Vaillancourt’s reputation as a fixer came from Bahjat Ashkar, an engineer with the BAFA Consultants.

“When the mayor invented this system, it was to make sure everyone got a piece,” Ashkar said, adding that he wanted engineering contracts in the late 1990s and quickly understood the first step was to give generously to Vaillancourt’s party.

“I asked him, can I financially contribute to the party? He said yes, and I felt more secure,” he said.

Ashkar alleged it was Vaillancourt who directed him to meet accountant Jean Gauthier in 2000 to donate funds to PRO des Lavallois.

Ashkar said he gave—by intuition--$8,000 to $10,000 to Gauthier, weighing it to be the right amount to obtain contracts worth $400,000 to $600,000 in value. Eventually, Ashkar’s boss—Jean Leroux—had him stop donating.

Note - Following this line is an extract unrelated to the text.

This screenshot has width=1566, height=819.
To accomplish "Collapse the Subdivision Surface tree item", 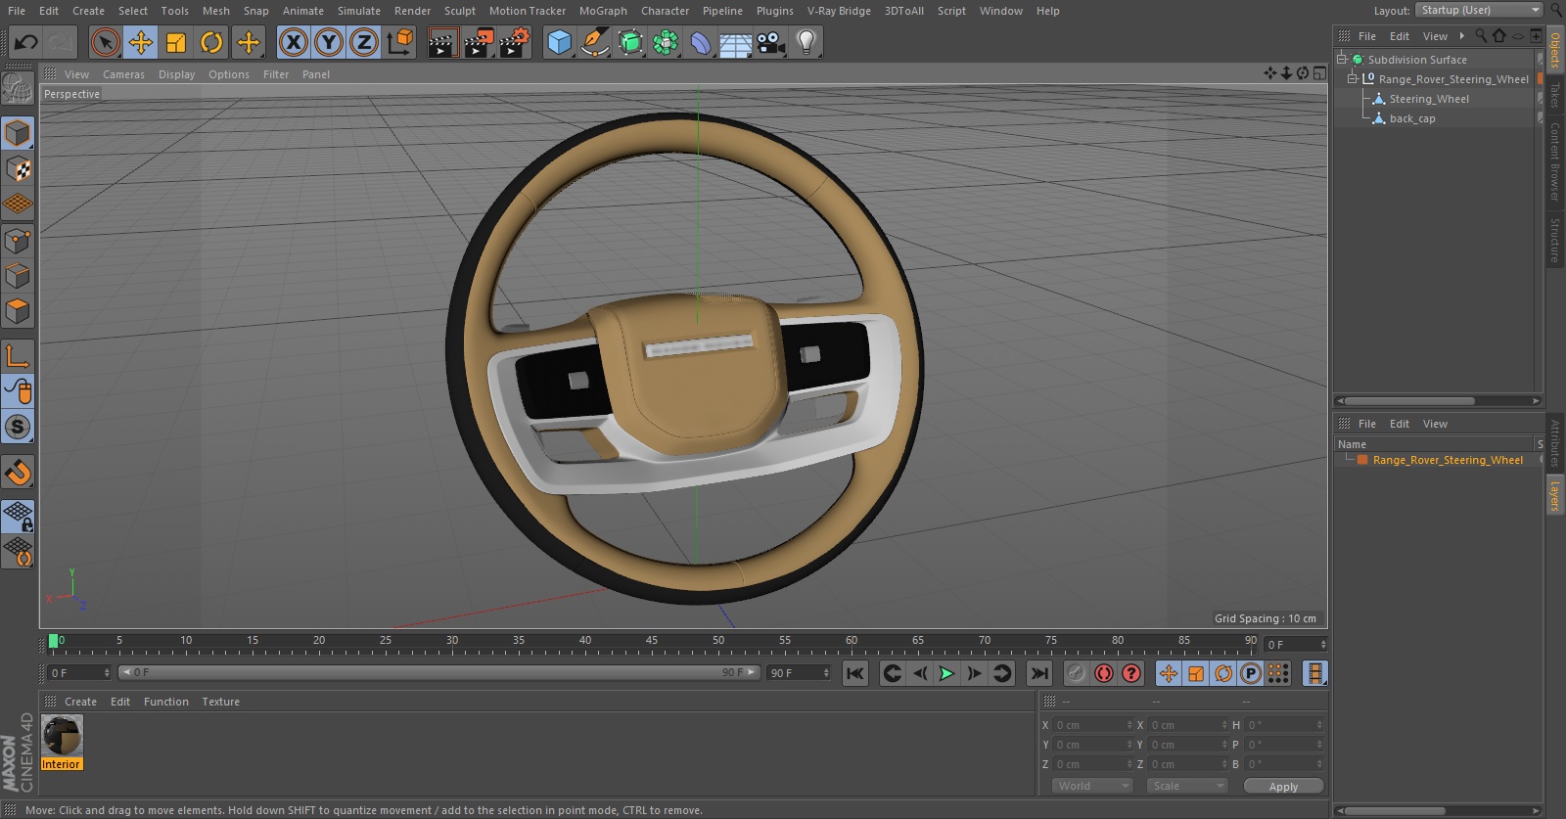I will 1342,59.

Ashkar said Vaillancourt told him in 2004-05 to do his “homework” to obtain larger contracts, which he interpreted to mean his firm had not donated sufficient funds.

“There were four groups that couldn't be challenged: CIMA, Dessau, Genivar and Tecsult,” he said.

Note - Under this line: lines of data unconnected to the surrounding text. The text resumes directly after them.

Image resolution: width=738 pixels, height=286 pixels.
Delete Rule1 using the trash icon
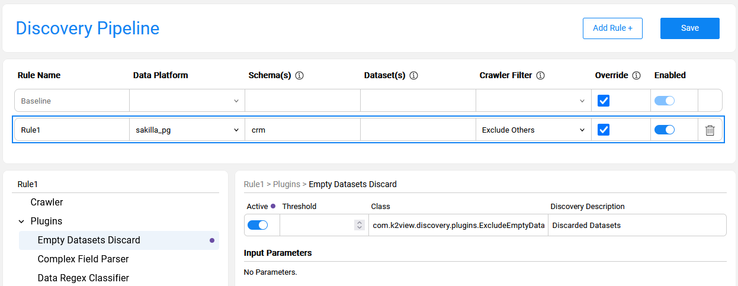click(x=710, y=130)
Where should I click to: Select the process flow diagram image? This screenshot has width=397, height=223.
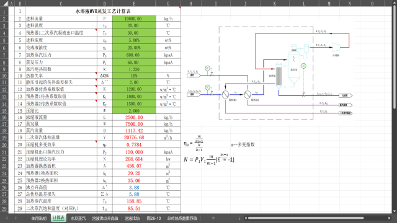click(x=270, y=72)
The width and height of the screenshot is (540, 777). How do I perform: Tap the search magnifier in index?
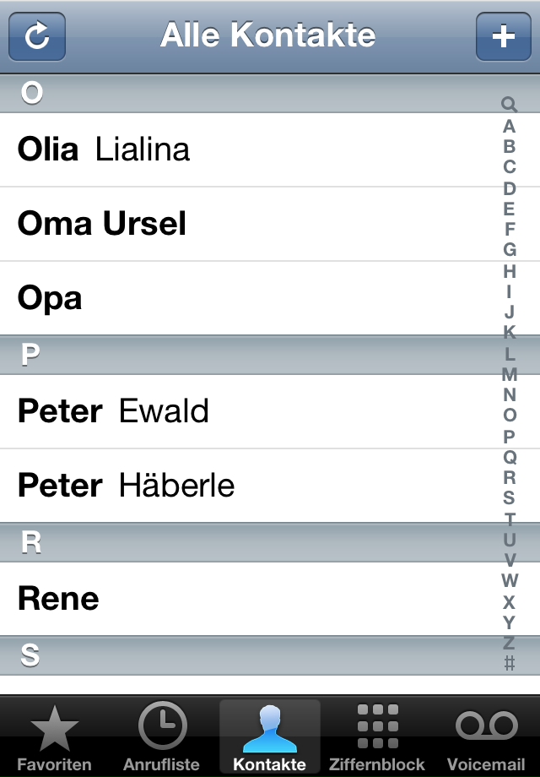click(510, 105)
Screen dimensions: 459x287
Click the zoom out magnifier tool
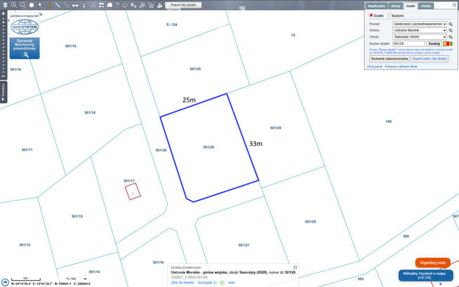pos(22,5)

Ashkar said playing ball was the only way to assure business, so he played.

“It felt normal,” Ashkar said. “In time, everyone got their piece. Before the law (that called for public tenders on contracts) arrived, there was still work to do, which was called collusion.”

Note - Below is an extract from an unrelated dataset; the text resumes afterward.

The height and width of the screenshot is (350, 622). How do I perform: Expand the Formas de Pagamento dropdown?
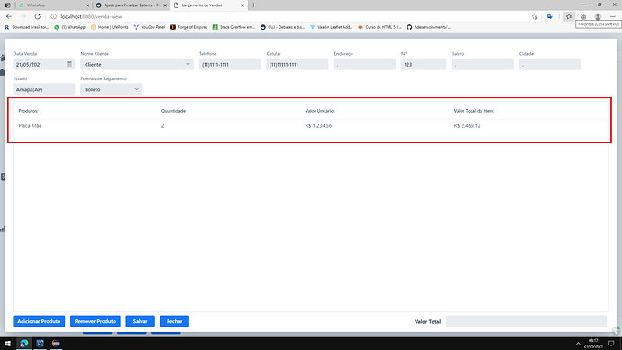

Ashkar said it was clear only one man was able to control such  a tight system of  collusion in laval.

“I find that it's the mayor who came up with the system where everyone had to wait their turn for contracts,” he said.

Ashkar said by 2009 contracts dried up and promises were not met and "I was disgusted, so I cut off all ties."

What set engineers apart is how they proceeded to pay the kickbacks to Laval.

Lucien Dupuis, formerly of CIMA+ engineering, testified that his company used cash from their coffee machines to pay for kickbacks to Vaillancourt's party, making transactions virtually impossible to trace.

“You had coffee machines on each floor, maybe three, four or five, at CIMA. The coffee was 50 cents. Say 100 or 150 workers cents, who take two coffees a day, that's $100 a day, $500 a week, $25,000 a year,” he said.